Set exercise → Copy out the records below word for word, keeping every line unchanged.

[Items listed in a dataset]
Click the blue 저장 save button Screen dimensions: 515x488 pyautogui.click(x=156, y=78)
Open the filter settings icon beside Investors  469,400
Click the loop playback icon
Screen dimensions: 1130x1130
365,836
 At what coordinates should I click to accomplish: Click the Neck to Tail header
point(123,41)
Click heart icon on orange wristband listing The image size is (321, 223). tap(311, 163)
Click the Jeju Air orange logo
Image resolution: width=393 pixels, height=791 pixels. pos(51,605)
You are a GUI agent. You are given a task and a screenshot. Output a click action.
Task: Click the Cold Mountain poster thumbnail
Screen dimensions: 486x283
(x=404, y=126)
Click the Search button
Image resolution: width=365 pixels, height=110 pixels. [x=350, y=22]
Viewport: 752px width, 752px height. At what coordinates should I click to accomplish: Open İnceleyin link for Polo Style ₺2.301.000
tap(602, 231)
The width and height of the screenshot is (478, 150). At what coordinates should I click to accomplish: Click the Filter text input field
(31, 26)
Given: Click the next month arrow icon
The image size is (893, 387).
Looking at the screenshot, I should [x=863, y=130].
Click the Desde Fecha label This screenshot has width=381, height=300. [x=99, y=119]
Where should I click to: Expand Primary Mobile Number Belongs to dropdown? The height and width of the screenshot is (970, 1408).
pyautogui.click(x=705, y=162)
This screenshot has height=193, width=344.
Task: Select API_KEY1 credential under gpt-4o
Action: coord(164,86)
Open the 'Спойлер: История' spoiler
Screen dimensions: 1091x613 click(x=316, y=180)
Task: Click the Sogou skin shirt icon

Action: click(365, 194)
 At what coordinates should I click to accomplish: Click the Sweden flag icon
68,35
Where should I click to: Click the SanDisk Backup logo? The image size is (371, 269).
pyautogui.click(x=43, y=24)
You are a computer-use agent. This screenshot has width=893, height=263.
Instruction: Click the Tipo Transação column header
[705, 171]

The solution →
Click the blue 저장 save button Screen dimensions: 515x488 pyautogui.click(x=156, y=78)
Open the filter settings icon beside Investors  469,400
Click the loop playback icon
Screen dimensions: 1130x1130
365,836
 At what coordinates should I click to accomplish: Click the Neck to Tail header
point(123,41)
Click heart icon on orange wristband listing The image size is (321, 223). tap(311, 163)
Click the Jeju Air orange logo
Image resolution: width=393 pixels, height=791 pixels. pos(51,605)
You are a GUI agent. You are given a task and a screenshot. Output a click action.
Task: Click the Cold Mountain poster thumbnail
Screen dimensions: 486x283
(x=404, y=126)
Click the Search button
Image resolution: width=365 pixels, height=110 pixels. [x=350, y=22]
Viewport: 752px width, 752px height. At what coordinates should I click to accomplish: Open İnceleyin link for Polo Style ₺2.301.000
tap(602, 231)
The width and height of the screenshot is (478, 150). At what coordinates should I click to accomplish: Click the Filter text input field
(31, 26)
Given: Click the next month arrow icon
The image size is (893, 387).
Looking at the screenshot, I should [x=863, y=130].
Click the Desde Fecha label This screenshot has width=381, height=300. [x=99, y=119]
Where should I click to: Expand Primary Mobile Number Belongs to dropdown? The height and width of the screenshot is (970, 1408).
pyautogui.click(x=705, y=162)
This screenshot has height=193, width=344.
Task: Select API_KEY1 credential under gpt-4o
Action: coord(164,86)
Open the 'Спойлер: История' spoiler
Screen dimensions: 1091x613 click(x=316, y=180)
Task: Click the Sogou skin shirt icon

Action: click(365, 194)
 At what coordinates should I click to accomplish: Click the Sweden flag icon
68,35
Where should I click to: Click the SanDisk Backup logo? The image size is (371, 269).
pyautogui.click(x=43, y=24)
You are a computer-use agent. This screenshot has width=893, height=263.
Instruction: Click the Tipo Transação column header
[705, 171]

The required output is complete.